Even though I sensed Celeste wanted to bring up Jarod’s dismissal, she didn’t. At least, not until we’d left the famed museum and started meandering through the adjacent gardens.
“Leigh, are you going to sign off from him today? Now that you’ve accomplished your mission . . .”
I bit the inside of my cheek, my heart feeling as scrambled as the eggs Celeste had eaten for breakfast.
“You can’t earn more feathers if you stay signed on,” she continued. “Not even if you manage to knock another point off his score.”
Two ducks pecked each other on the octagonal pond but not out of love. Out of dominance. As one of them took f
light, trailing glittery drops of water, I thought of my wings, how if I hadn’t ruined them, I would’ve also taken flight. A chill enveloped me even though it was in no way cold.
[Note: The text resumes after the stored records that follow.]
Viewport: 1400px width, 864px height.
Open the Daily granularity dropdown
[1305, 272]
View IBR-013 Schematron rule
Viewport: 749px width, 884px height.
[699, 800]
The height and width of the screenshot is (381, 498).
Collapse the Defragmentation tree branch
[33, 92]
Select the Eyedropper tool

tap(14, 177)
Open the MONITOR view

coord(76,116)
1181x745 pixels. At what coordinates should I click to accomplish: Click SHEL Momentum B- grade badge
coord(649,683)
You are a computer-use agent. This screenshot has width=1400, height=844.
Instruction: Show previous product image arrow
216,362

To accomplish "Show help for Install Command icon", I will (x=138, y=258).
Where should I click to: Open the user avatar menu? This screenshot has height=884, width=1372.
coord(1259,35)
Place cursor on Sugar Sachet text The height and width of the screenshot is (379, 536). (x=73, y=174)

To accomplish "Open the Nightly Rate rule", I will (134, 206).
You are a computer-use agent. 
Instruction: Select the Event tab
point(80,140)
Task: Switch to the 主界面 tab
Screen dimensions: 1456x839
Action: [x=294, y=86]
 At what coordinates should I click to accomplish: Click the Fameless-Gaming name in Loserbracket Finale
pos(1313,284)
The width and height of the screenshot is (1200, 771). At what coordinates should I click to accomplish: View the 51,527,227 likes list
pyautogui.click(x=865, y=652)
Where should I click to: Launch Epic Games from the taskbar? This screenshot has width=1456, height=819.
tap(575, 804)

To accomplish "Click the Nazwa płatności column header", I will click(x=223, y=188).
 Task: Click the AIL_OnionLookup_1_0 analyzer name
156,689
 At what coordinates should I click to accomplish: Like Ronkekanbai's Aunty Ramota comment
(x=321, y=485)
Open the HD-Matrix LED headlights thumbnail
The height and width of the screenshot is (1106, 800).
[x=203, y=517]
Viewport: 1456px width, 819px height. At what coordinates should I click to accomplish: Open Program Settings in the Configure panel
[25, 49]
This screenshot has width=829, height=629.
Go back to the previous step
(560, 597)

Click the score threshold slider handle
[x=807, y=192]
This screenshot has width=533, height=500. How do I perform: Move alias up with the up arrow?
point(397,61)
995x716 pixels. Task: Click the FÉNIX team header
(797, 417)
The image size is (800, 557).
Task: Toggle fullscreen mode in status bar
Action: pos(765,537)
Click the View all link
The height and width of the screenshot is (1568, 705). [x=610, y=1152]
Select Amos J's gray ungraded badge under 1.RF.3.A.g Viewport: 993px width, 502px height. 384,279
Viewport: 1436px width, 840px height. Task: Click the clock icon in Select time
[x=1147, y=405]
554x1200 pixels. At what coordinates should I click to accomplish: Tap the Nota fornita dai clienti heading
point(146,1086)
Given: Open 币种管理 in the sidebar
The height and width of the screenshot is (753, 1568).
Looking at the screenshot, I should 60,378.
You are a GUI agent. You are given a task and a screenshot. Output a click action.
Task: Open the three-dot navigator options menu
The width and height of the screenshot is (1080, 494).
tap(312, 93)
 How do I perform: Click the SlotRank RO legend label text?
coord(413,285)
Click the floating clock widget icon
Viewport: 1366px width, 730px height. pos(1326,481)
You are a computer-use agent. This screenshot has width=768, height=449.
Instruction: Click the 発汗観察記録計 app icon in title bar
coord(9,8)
“It’s not too late,” Celeste said.
I clutched my elbows, slowly rubbing the goose bumps away. “Too late?”
“To earn your wings before Asher’s engagement period is over.”
The Tuileries Gardens turned gray and flat. “Just because Jarod doesn’t care if I stay or leave doesn’t change the fact that I don’t want to marry Asher. If I’m going to spend an eternity with someone, I want it to be with a person who makes my heart soar.”
“S-O-A-R or S-O-R-E? If it’s the latter, you have two contenders all lined up.”
I side-eyed her.
“Crack a smile. Even a tiny one. I don’t like grumpy Leigh.”
I offered her a diminutive smile that stuck for all of a second. Then Jarod’s parting words came barreling right through my brain again like a subway train. I sensed he’d spoken them out of anger, but even if that was the case, they’d hurt. He was a grown man, and grown men shouldn’t conceal their wounded pride behind barbs. It was petty. He was better than that.
Celeste sighed. “What happened with Jarod yesterday? How come you ended up staying the night?”
I closed my eyes. She was only fifteen, and even though she was mature, I wouldn’t corrupt her young ears with all I’d done. Besides, it was private. Last night belonged to Jarod and me. “I hadn’t planned on staying, but when I got there, Muriel insisted on teaching me how to make shortbread, and, well”—I shrugged—“I couldn’t say no. And it was fun. And then Jarod arrived, and I gave him back his money, but then, he suggested a game of chess, and one game turned into two, and before I knew it, it was night.” I raked my hand through my hair, realizing I hadn’t even brushed it when I’d gone upstairs to get my bag. “He invited me out to dinner, and it was really nice.” My voice faltered. It took me a couple of breaths to steady it again. “Since it was late, he offered me his guest bedroom.” The sun pricked my eyes.